Attempting to build an actually good data engine

Building a Data Engine

I've started building a data engine and I'm excited to share!!

1. The Realization

I've been trying to build systematic trading infrastructure for a while now, and my first real attempt was highlighted in this post a while back. Since then, I've started over several times, and learned a ton of useful info from places like reddit, convos with experienced devs, and blog posts. One resource I found particularly useful was this HeadlandsTech blog post on the structure of quant trading.

That first profitron project I made was a monolithic architecture that coupled data collection, strategy, execution, portfolio management, backtesting, aka pretty much everything, together all at once. Things got way too complex way too quickly. Changing/adding features was a nightmare because the architecture was way too entangled. I needed to take a microservices approach. Rather than doing several things at once, half assed, I will do one thing really well, and ensure its integrity/correctness in isolation. The following post is about the data component.


2. The Problem and The Solution

I've tried to create automated trading systems for equities, crypto, and most recently prediction markets.

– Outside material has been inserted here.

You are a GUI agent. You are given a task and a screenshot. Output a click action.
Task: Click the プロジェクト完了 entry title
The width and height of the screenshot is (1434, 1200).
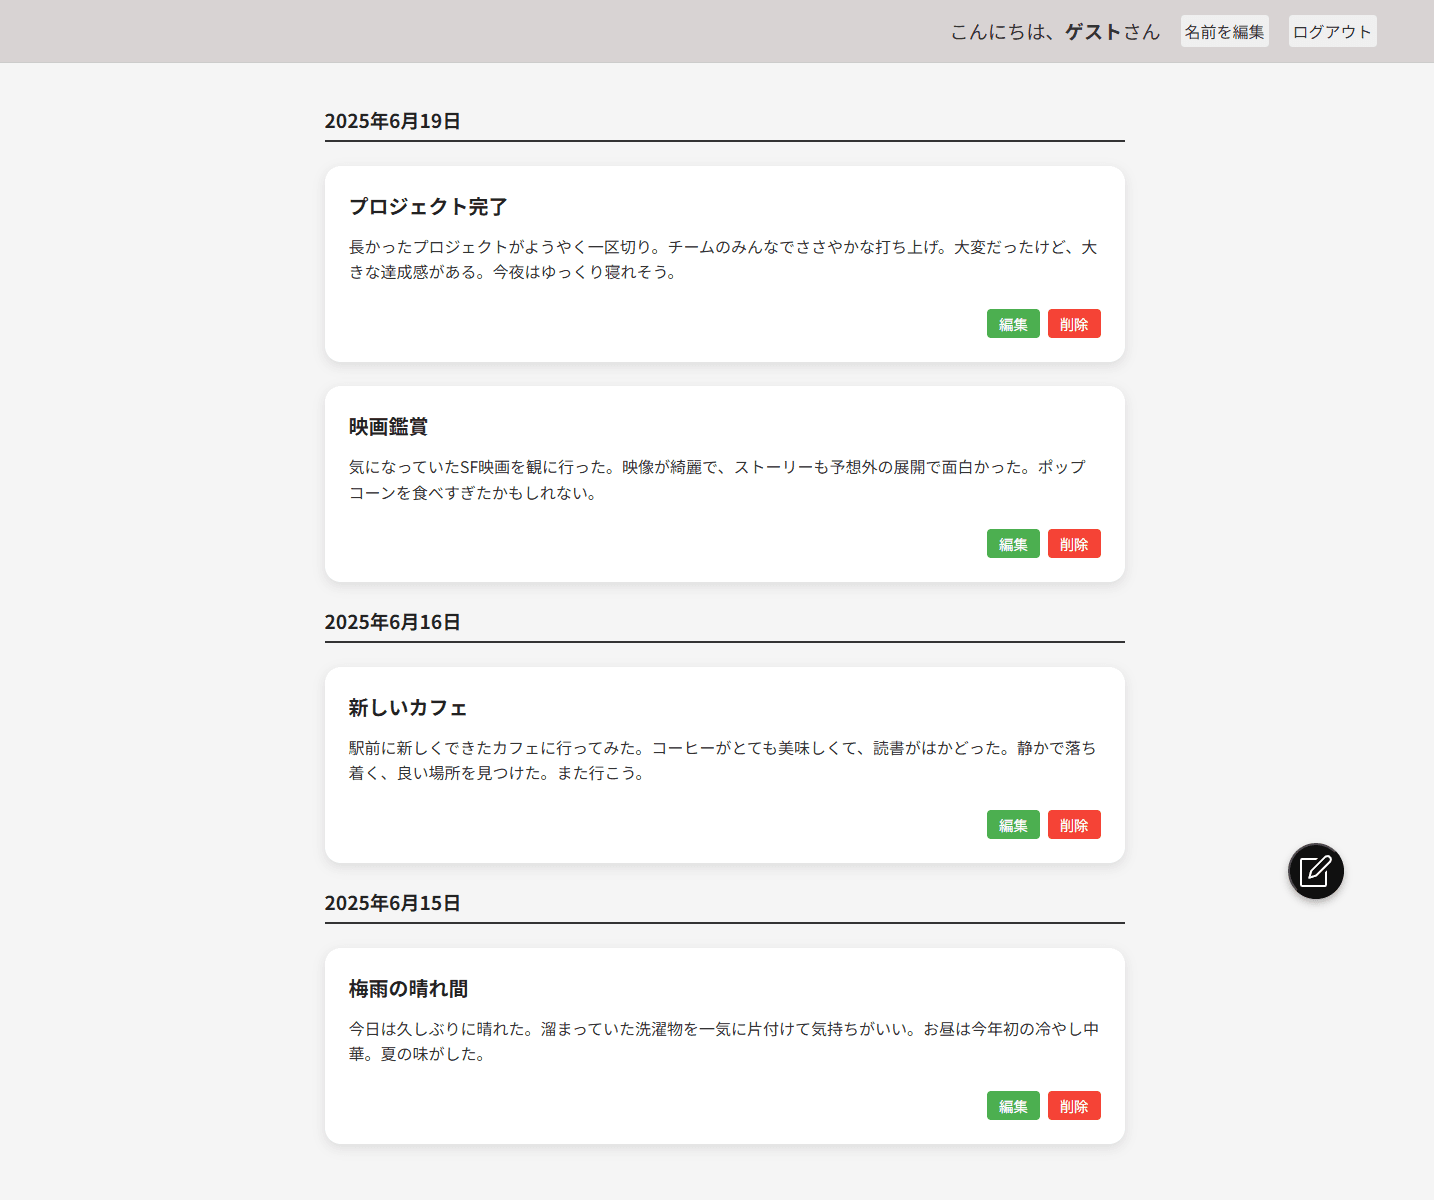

Every single time I created the data component as a sort of bespoke, one off implementation that exclusively supports the asset class in which I'm trading. Each time I've fetched, processed and stored my data in slightly different ways and it's been a pain in the ass to deal with all of the different data formats, apis etc.. It would be really nice if I had one single data module that supported:

  1. many different asset classes
  2. multiple different exchanges and data feeds per asset class
  3. rich, well defined data structures to store, understand and express the data
  4. easy extensibility to more instruments and markets
  5. easy joinability of any two data tables, regardless of differences in timestamps, instrument type, etc.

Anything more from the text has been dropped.